Seixas fala ainda sobre os efeitos colaterais para além dos territórios e dos povos e afirma que a mudança na legislação aumentaria o desmatamento e o desequilíbrio ambiental na Amazônia. “É um projeto tão violento que além de mineração, inclui aí o uso de transgênicos em terras indígenas e até a construção de hidrelétricas”, informa.
Na semana passada, após aprovar o requerimento de urgência, os deputados anunciaram a criação de um Grupo de Trabalho (GT) para discutir o texto em até 30 dias. Mas até a formação desse grupo, segundo os juristas, está em desacordo com o regimento interno da Câmara.
“Os GTs da Câmara devem debater textos já existentes, mas aqui estamos diante de um texto de uma nova lei, e o foro adequado são as comissões da Câmara. O primeiro passo é questionar a legalidade regimental sobre o GT em si”.
Violação da Convenção Internacional
O Brasil é signatário da Convenção 169 da Organização Internacional do Trabalho, que garante o usufruto assegurado aos índios sobre seus territórios. O tratado internacional ainda garante o direito à consulta prévia livre dos povos indígenas e assegura a realização de estudos, sempre que necessário, para avaliar o impacto “social, espiritual, cultural e ambiental das atividades de desenvolvimento planejadas sobre eles”. Os resultados desses estudos, segundo o tratado, deverão ser considerados “critérios fundamentais para a implementação dessas atividades”.
Para o 6ª Câmara do MPF , ao contrário do que tem pregado o presidente Bolsonaro e os deputados que endossaram o argumento para acelerar o processo de tramitação do PL, “no estado de guerra, seguindo os termos da Convenção de Genebra, a rede de defesa dos refugiados, crianças, mulheres e de grupos étnicos minoritários deve ser ampliada”.

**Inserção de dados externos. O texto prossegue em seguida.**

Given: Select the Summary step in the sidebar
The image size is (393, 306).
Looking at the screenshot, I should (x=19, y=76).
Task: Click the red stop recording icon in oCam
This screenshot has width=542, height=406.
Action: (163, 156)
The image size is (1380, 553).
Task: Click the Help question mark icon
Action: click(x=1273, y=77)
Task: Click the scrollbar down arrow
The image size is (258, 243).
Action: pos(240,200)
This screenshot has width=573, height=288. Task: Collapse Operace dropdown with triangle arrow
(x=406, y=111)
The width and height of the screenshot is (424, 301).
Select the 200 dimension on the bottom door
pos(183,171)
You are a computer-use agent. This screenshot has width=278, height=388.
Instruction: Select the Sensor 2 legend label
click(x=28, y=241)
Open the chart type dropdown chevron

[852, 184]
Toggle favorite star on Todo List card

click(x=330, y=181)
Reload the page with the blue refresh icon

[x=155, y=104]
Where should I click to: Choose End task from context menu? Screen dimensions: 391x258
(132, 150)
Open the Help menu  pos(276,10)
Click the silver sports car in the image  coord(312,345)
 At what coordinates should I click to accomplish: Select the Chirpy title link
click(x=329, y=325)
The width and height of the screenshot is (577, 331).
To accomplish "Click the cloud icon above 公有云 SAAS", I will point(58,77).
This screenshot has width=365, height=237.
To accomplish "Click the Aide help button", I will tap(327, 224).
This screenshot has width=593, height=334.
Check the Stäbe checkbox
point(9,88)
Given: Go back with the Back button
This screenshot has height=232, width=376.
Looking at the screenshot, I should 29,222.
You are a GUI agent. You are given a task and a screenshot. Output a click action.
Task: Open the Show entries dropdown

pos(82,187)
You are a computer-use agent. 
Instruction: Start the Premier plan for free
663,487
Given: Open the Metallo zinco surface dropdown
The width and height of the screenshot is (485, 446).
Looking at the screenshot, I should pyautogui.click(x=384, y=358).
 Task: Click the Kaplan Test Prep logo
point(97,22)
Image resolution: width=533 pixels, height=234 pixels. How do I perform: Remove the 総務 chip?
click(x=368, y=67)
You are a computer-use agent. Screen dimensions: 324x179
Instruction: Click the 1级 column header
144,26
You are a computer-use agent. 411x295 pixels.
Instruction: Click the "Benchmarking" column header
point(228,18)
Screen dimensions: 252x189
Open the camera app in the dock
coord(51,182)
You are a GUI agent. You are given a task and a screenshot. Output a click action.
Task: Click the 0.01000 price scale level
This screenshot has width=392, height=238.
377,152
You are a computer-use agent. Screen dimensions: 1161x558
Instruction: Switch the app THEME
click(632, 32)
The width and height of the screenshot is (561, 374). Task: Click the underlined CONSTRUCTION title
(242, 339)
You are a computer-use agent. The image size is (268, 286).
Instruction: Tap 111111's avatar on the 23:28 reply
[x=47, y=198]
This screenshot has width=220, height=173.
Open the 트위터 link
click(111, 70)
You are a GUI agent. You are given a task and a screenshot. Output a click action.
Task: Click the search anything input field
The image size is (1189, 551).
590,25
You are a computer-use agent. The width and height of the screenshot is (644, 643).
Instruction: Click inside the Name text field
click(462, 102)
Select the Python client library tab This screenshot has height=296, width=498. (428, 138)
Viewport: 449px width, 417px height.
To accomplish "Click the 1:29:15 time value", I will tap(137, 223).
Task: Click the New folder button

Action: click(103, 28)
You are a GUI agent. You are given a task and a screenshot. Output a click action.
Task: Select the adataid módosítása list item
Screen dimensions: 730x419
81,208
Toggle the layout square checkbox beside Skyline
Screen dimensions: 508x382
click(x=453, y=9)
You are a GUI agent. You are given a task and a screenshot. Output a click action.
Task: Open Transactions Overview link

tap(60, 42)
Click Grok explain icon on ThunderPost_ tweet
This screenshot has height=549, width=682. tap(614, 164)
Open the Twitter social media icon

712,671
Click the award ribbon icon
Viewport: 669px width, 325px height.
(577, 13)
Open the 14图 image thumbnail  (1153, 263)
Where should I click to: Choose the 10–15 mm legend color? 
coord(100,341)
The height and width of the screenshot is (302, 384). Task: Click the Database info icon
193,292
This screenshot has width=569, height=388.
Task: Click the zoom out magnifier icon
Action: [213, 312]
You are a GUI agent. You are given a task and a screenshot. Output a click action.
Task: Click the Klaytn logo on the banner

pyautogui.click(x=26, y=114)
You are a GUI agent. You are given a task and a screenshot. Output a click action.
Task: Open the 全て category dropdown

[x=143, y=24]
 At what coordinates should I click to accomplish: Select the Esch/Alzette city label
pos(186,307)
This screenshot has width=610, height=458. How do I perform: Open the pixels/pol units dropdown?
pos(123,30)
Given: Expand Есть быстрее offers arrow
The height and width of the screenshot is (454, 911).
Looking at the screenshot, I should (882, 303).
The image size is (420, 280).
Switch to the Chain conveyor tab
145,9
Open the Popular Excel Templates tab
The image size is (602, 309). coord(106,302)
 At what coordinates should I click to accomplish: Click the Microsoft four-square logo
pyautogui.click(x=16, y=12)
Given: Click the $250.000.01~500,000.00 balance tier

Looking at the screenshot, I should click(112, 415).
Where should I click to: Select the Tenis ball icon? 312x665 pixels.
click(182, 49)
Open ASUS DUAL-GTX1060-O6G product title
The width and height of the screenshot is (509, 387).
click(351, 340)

Segundo o órgão, eventual escassez ou dependência externa para a produção de fertilizantes químicos em benefício de um setor específico da economia nacional, por mais relevante que seja, “não pode servir ao propósito de fragilizar ou aniquilar o direito constitucional dos índios às terras que tradicionalmente ocupam e ao usufruto exclusivo de suas riquezas naturais”.